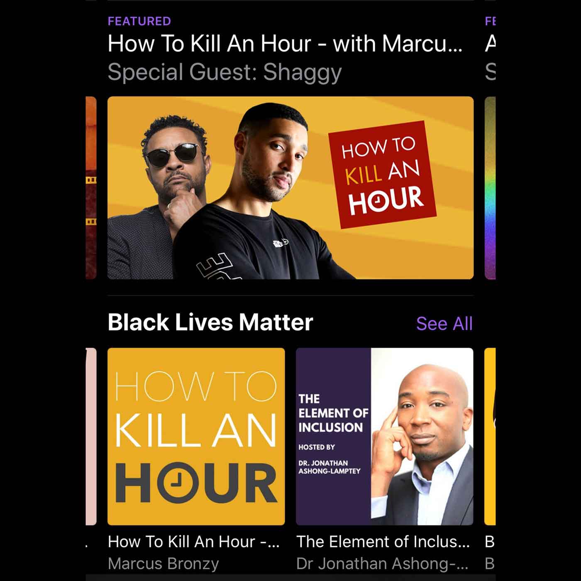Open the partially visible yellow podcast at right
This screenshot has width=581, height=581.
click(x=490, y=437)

....

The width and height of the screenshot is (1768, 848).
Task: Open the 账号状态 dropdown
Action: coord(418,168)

....

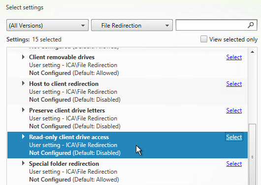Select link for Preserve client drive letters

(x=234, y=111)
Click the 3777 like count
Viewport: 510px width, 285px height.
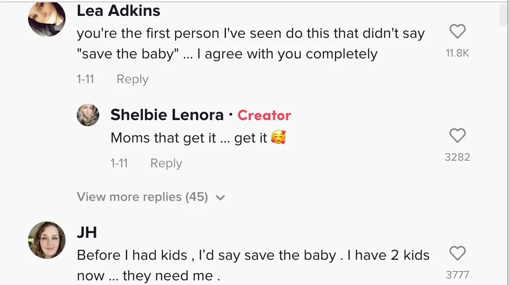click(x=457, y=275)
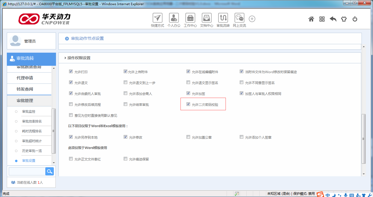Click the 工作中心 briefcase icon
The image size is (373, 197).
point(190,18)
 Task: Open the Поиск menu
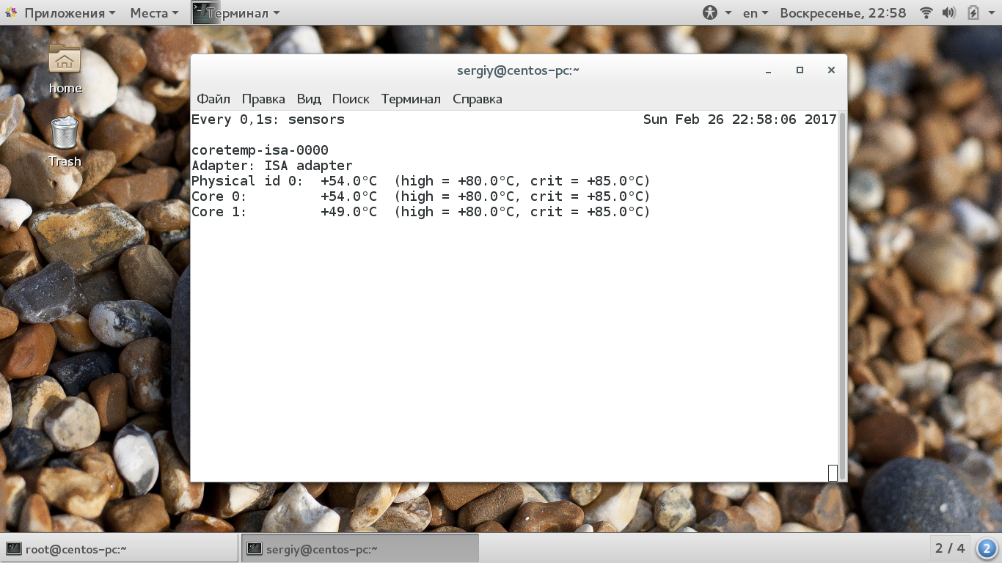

....

Exercise description:
Above, find the line holding "Click the 3777 like count" and the line holding "Task: Open the Поиск menu". Print exactly those two lines and every line between them, but no pictures.

Result for this task:
Click the 3777 like count
Viewport: 510px width, 285px height.
click(x=457, y=275)
Click the 工作中心 briefcase icon
The image size is (373, 197).
point(190,18)
 Task: Open the Поиск menu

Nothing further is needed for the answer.